Possuem aproximadamente 250 nm de comprimento com 100 nm de espessura. Eles são
provavelmente mais abundantes próximos à superfície dos aluminatos, mas aparecem na
solução como também na superfície externa da camada de gel [TAYLOR, 1990].
No período intermediário, que ocorre após 3 h até 24 h de hidratação, cerca de
30% do cimento encontra-se hidratado. Este período também é caracterizado pela rápida
formação de C-S-H e Ca(OH)2. O Ca(OH)2 forma grandes cristais dentro dos espaços
anteriormente preenchidos pela água. O C-S-H forma uma fina camada sobre a superfície
do grão e que envolve os pequenos bastões de etringita mencionados no parágrafo anterior
(Fig. 1.5c). Uma porção considerável de C-S-H se forma até as 3 h de hidratação, sendo
que após 4 h os grãos encontram-se completamente envolvidos por este C-S-H formado. A
camada de gel cresce em direção a região externa do grão, e em torno de 12 h apresenta
uma espessura de 0,5 a 1,0 µm e assim começa a se incorporar com os grãos adjacentes.
Durante o final do período intermediário de hidratação um novo crescimento de
cristais de etringita acontece. Estes cristais são notavelmente mais aciculares do que os
cristais formados anteriormente; seus comprimentos estão entre 1 a 2 µm, mas as vezes
podem apresentar comprimentos próximos de 10 µm (Fig. 1.5d) [SCRIVENER, 1984].
Após as 24 h iniciais de hidratação tem-se o período final de hidratação. Assim
com a diminuição da permeabilidade da membrana ocorrendo, o C-S-H começa também a
se depositar no seu interior como conseqüência da hidratação do C3S (alita). Grãos
15menores de 5 µm reagem completamente após o fim do período intermediário, e depois
que o C-S-H se deposita dentro da membrana. O produto proveniente da hidratação se
expande da parte interna para fora da membrana e é absorvido pelas membranas adjacentes
dos grãos maiores em contato. Com estes grãos maiores, o espaço entre a membrana e o
núcleo é preenchido e em torno de 7 dias este espaço desaparece; neste estágio, as
membranas possuem espessura de 8 µm e consistem principalmente de material que foi
depositado na sua superfície interior (C-S-H) (Fig. 1.5e e Fig. 1.5f).

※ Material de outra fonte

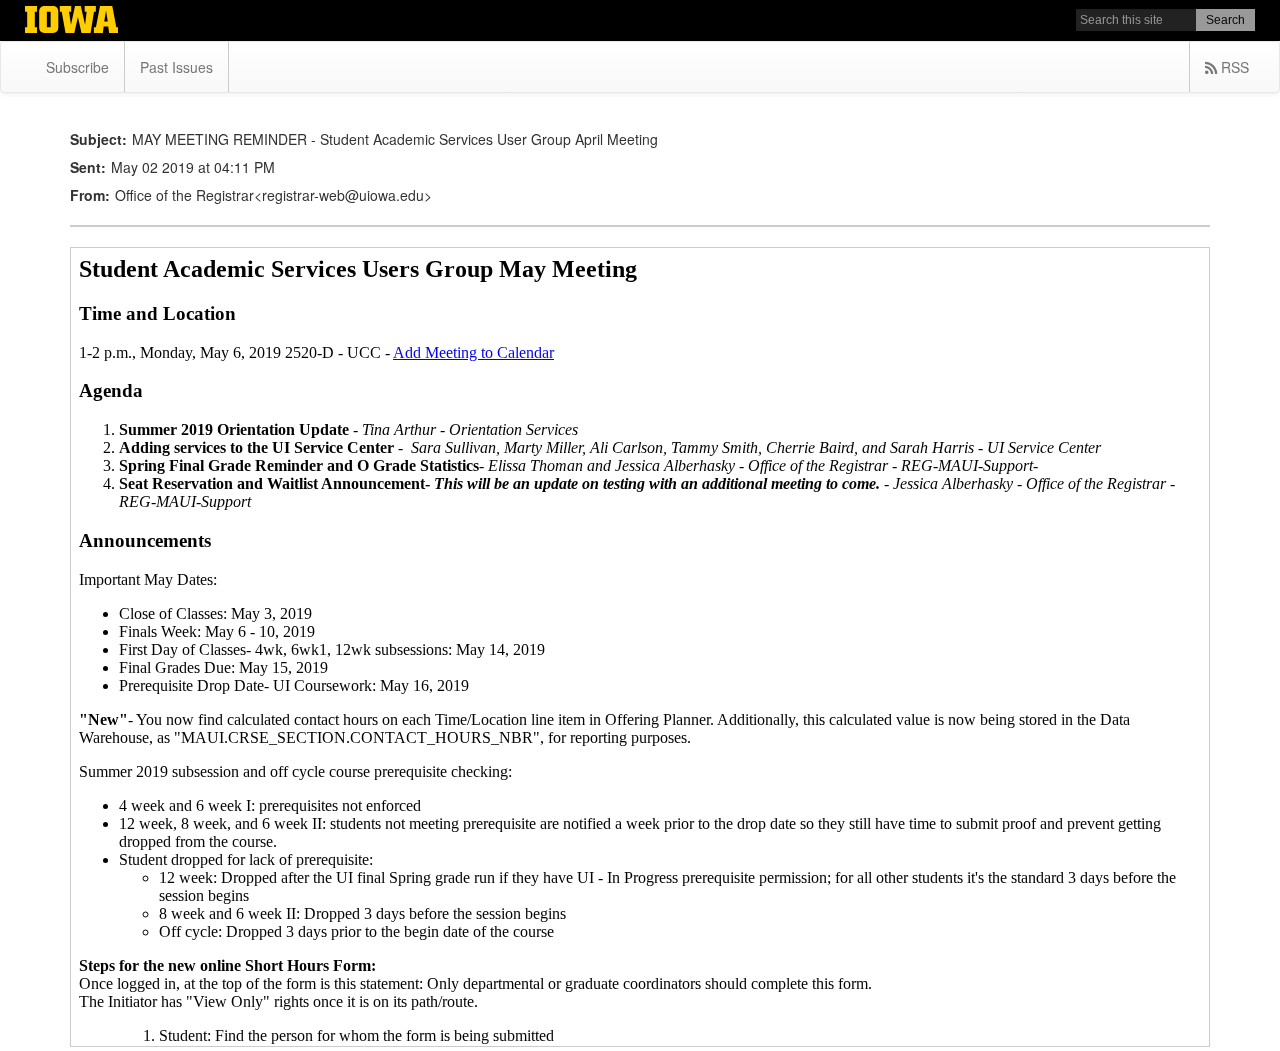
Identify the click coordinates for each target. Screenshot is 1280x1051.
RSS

Concentrações de SO4 se encontram dentro da membrana como conseqüência da
hidratação dos aluminatos e assim os monosulfatos se formam dentro da membrana; a
etringita formada inicialmente nesta região vai sendo substituída pelo monosulfato como
resultado da contínua reação de hidratação dos aluminatos. Uma amostra pode mostrar a
existência tanto de monosulfato dentro da membrana como de etringita fora dela. Neste
estágio, quantidades significantes de etringita podem persistir; provavelmente este fato se
deve pela existência de material que precipitou na região externa da membrana [TAYLOR,
1990]. Assim, após o preenchimento dos espaços entre a membrana e o núcleo do grão, o
processo de hidratação se torna lento, em contraste com as primeiras idades de hidratação.